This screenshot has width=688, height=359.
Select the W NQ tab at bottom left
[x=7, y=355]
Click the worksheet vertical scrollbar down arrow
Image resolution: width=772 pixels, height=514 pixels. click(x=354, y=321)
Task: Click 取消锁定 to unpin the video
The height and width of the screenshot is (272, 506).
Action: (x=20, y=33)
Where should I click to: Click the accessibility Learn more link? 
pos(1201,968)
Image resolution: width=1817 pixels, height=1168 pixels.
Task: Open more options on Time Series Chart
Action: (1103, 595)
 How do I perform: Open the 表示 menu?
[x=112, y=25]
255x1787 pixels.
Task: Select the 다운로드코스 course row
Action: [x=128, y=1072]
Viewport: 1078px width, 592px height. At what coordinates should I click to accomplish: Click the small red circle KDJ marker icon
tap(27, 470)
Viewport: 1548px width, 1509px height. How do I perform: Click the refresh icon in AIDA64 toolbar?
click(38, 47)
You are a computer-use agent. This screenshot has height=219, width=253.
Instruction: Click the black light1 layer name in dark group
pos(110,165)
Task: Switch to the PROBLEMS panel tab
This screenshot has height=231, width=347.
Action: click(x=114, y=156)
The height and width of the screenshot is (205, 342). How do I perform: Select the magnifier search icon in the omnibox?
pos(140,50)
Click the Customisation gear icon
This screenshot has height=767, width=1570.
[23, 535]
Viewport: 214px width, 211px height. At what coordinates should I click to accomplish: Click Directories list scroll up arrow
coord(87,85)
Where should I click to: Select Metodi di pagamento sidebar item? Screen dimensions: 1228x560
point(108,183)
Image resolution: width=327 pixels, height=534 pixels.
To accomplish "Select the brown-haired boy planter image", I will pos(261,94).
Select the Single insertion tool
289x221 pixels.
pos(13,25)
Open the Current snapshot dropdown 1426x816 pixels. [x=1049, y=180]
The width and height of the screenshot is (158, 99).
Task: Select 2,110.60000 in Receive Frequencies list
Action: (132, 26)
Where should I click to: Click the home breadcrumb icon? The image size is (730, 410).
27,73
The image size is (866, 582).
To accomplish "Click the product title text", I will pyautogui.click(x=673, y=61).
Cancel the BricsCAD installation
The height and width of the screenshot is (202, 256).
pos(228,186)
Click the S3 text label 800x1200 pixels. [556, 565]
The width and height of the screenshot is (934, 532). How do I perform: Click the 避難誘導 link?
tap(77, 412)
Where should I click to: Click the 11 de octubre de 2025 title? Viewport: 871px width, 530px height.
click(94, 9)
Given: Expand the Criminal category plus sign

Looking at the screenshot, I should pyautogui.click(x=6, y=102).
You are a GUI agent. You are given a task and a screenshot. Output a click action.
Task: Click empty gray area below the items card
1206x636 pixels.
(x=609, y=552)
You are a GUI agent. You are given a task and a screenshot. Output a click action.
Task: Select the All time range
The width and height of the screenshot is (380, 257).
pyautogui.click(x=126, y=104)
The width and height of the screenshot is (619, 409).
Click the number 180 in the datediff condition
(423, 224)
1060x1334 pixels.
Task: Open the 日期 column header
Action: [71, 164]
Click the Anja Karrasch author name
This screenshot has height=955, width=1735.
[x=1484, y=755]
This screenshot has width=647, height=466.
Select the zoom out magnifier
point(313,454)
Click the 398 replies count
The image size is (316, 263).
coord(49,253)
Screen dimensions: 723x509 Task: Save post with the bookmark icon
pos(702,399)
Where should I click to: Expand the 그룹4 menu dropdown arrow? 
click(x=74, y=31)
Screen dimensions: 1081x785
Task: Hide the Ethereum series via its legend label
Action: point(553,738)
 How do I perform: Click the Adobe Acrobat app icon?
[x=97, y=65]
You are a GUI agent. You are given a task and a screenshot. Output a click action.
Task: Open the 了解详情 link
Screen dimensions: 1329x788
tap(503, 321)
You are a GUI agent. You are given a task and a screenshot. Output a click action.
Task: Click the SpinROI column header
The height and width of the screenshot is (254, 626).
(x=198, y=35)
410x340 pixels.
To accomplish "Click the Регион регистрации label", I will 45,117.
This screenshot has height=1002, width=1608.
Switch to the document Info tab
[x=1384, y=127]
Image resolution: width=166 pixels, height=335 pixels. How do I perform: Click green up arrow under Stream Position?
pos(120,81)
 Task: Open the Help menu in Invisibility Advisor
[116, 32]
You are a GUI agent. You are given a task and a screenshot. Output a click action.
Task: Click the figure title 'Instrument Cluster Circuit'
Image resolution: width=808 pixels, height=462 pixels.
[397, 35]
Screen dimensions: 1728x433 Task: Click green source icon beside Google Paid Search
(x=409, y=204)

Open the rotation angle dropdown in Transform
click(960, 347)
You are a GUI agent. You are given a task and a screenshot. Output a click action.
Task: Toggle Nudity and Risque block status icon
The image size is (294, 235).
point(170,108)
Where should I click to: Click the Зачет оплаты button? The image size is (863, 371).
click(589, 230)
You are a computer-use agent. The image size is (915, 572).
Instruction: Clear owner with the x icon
......
Aim of the exercise: Reproduce every line of the material above exactly, without any alteration.

Answer to the exercise:
This screenshot has width=688, height=359.
Select the W NQ tab at bottom left
[x=7, y=355]
Click the worksheet vertical scrollbar down arrow
Image resolution: width=772 pixels, height=514 pixels. click(x=354, y=321)
Task: Click 取消锁定 to unpin the video
The height and width of the screenshot is (272, 506).
Action: (x=20, y=33)
Where should I click to: Click the accessibility Learn more link? 
pos(1201,968)
Image resolution: width=1817 pixels, height=1168 pixels.
Task: Open more options on Time Series Chart
Action: (1103, 595)
 How do I perform: Open the 表示 menu?
[x=112, y=25]
255x1787 pixels.
Task: Select the 다운로드코스 course row
Action: [x=128, y=1072]
Viewport: 1078px width, 592px height. At what coordinates should I click to accomplish: Click the small red circle KDJ marker icon
tap(27, 470)
Viewport: 1548px width, 1509px height. How do I perform: Click the refresh icon in AIDA64 toolbar?
click(38, 47)
You are a computer-use agent. This screenshot has height=219, width=253.
Instruction: Click the black light1 layer name in dark group
pos(110,165)
Task: Switch to the PROBLEMS panel tab
This screenshot has height=231, width=347.
Action: click(x=114, y=156)
The height and width of the screenshot is (205, 342). How do I perform: Select the magnifier search icon in the omnibox?
pos(140,50)
Click the Customisation gear icon
This screenshot has height=767, width=1570.
[23, 535]
Viewport: 214px width, 211px height. At what coordinates should I click to accomplish: Click Directories list scroll up arrow
coord(87,85)
Where should I click to: Select Metodi di pagamento sidebar item? Screen dimensions: 1228x560
point(108,183)
Image resolution: width=327 pixels, height=534 pixels.
To accomplish "Select the brown-haired boy planter image", I will pos(261,94).
Select the Single insertion tool
289x221 pixels.
pos(13,25)
Open the Current snapshot dropdown 1426x816 pixels. [x=1049, y=180]
The width and height of the screenshot is (158, 99).
Task: Select 2,110.60000 in Receive Frequencies list
Action: (132, 26)
Where should I click to: Click the home breadcrumb icon? The image size is (730, 410).
27,73
The image size is (866, 582).
To accomplish "Click the product title text", I will pyautogui.click(x=673, y=61).
Cancel the BricsCAD installation
The height and width of the screenshot is (202, 256).
pos(228,186)
Click the S3 text label 800x1200 pixels. [556, 565]
The width and height of the screenshot is (934, 532). How do I perform: Click the 避難誘導 link?
tap(77, 412)
Where should I click to: Click the 11 de octubre de 2025 title? Viewport: 871px width, 530px height.
click(94, 9)
Given: Expand the Criminal category plus sign

Looking at the screenshot, I should pyautogui.click(x=6, y=102).
You are a GUI agent. You are given a task and a screenshot. Output a click action.
Task: Click empty gray area below the items card
1206x636 pixels.
(x=609, y=552)
You are a GUI agent. You are given a task and a screenshot. Output a click action.
Task: Select the All time range
The width and height of the screenshot is (380, 257).
pyautogui.click(x=126, y=104)
The width and height of the screenshot is (619, 409).
Click the number 180 in the datediff condition
(423, 224)
1060x1334 pixels.
Task: Open the 日期 column header
Action: [71, 164]
Click the Anja Karrasch author name
This screenshot has height=955, width=1735.
[x=1484, y=755]
This screenshot has width=647, height=466.
Select the zoom out magnifier
point(313,454)
Click the 398 replies count
The image size is (316, 263).
coord(49,253)
Screen dimensions: 723x509 Task: Save post with the bookmark icon
pos(702,399)
Where should I click to: Expand the 그룹4 menu dropdown arrow? 
click(x=74, y=31)
Screen dimensions: 1081x785
Task: Hide the Ethereum series via its legend label
Action: point(553,738)
 How do I perform: Click the Adobe Acrobat app icon?
[x=97, y=65]
You are a GUI agent. You are given a task and a screenshot. Output a click action.
Task: Open the 了解详情 link
Screen dimensions: 1329x788
tap(503, 321)
You are a GUI agent. You are given a task and a screenshot. Output a click action.
Task: Click the SpinROI column header
The height and width of the screenshot is (254, 626).
(x=198, y=35)
410x340 pixels.
To accomplish "Click the Регион регистрации label", I will 45,117.
This screenshot has height=1002, width=1608.
Switch to the document Info tab
[x=1384, y=127]
Image resolution: width=166 pixels, height=335 pixels. How do I perform: Click green up arrow under Stream Position?
pos(120,81)
 Task: Open the Help menu in Invisibility Advisor
[116, 32]
You are a GUI agent. You are given a task and a screenshot. Output a click action.
Task: Click the figure title 'Instrument Cluster Circuit'
Image resolution: width=808 pixels, height=462 pixels.
[397, 35]
Screen dimensions: 1728x433 Task: Click green source icon beside Google Paid Search
(x=409, y=204)

Open the rotation angle dropdown in Transform
click(960, 347)
You are a GUI agent. You are given a task and a screenshot. Output a click action.
Task: Toggle Nudity and Risque block status icon
The image size is (294, 235).
point(170,108)
Where should I click to: Click the Зачет оплаты button? The image size is (863, 371).
click(589, 230)
You are a computer-use agent. The image size is (915, 572).
Instruction: Clear owner with the x icon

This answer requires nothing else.